Does their TNF family signature point the way to mechanistic insights and perhaps new therapy targets? The TNF axis plays complex roles in a multitude of signalling pathways, and has been implicated in both tumour promotion and suppression [8]. TNF signalling plays a central role in immune cell regulation, including T cell activation by co-stimulation, modulation of the tumour immune microenvironment, and increasing tissue inflammation [8]. Inhibition of anti-tumour immune responses can occur with TNF signalling by altering the tumour immune microenvironment to a non-immunogenic phenotype [9]. In addition, TNF expression is particularly relevant to LUADs harbouring EGFR activating mutations (which are often refractory to ICI), since resistance to EGFR inhibitor therapy is mediated by increased TNF expression in preclinical models [10]. In this regard, TNF pathway modulators are currently under evaluation as therapeutic agents in cancer clinical trials [8].

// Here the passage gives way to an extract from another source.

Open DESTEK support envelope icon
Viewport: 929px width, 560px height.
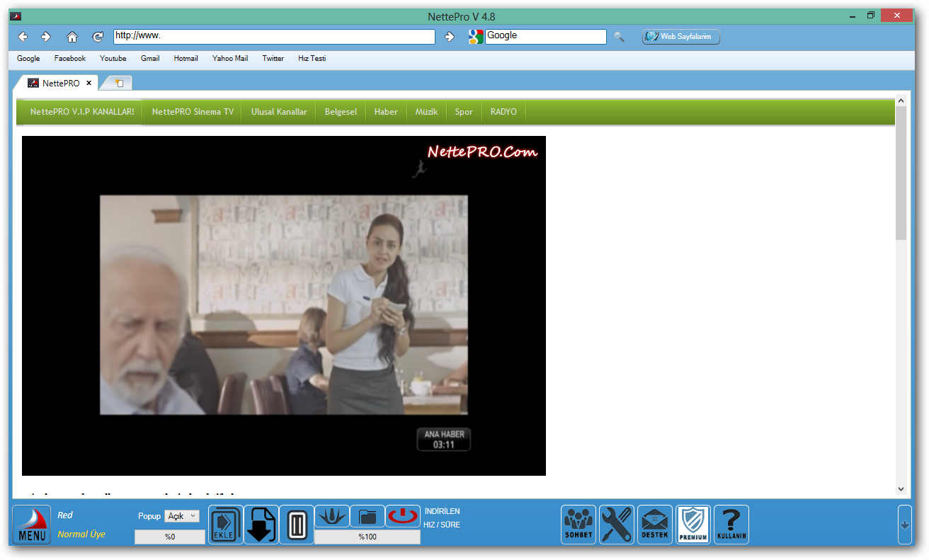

Overall, Zhang and colleagues have identified two prognostic transcriptomic signatures for LUAD that also reflect composition of the tumour immune microenvironment. Now the challenge is to clinically translate these and similar prognostic signatures to see if they are predictive of ICI responses in a manner that can improve clinical selection of patients for immunotherapy.

Contributors

All authors (M.S.vI, D.E.G, and J.D.M) reviewed the relevant literature, created the concepts within, contributed to the ideas present, and wrote and edited the Commentary.

Declaration of interests

M.S.vI has nothing to disclose. D.E.G reports financial activities related to involvement in Bristol-Myers Squibb trial steering committee, and patent pending “Prediction and Treatment of Immunotherapeutic Toxicity” (provisional, application number 62/461,455).” J.D.M. has a patent pending (US-2015–0,017,210-A1, “Gene signature predicting adenocarcinoma prognosis and therapeutic response)” and he receives cell line licensing fees from the NCI, USA and UT Southwestern Medical centre. There are no other relevant interests including in work under consideration for publication, intellectual property, or relevant financial activities.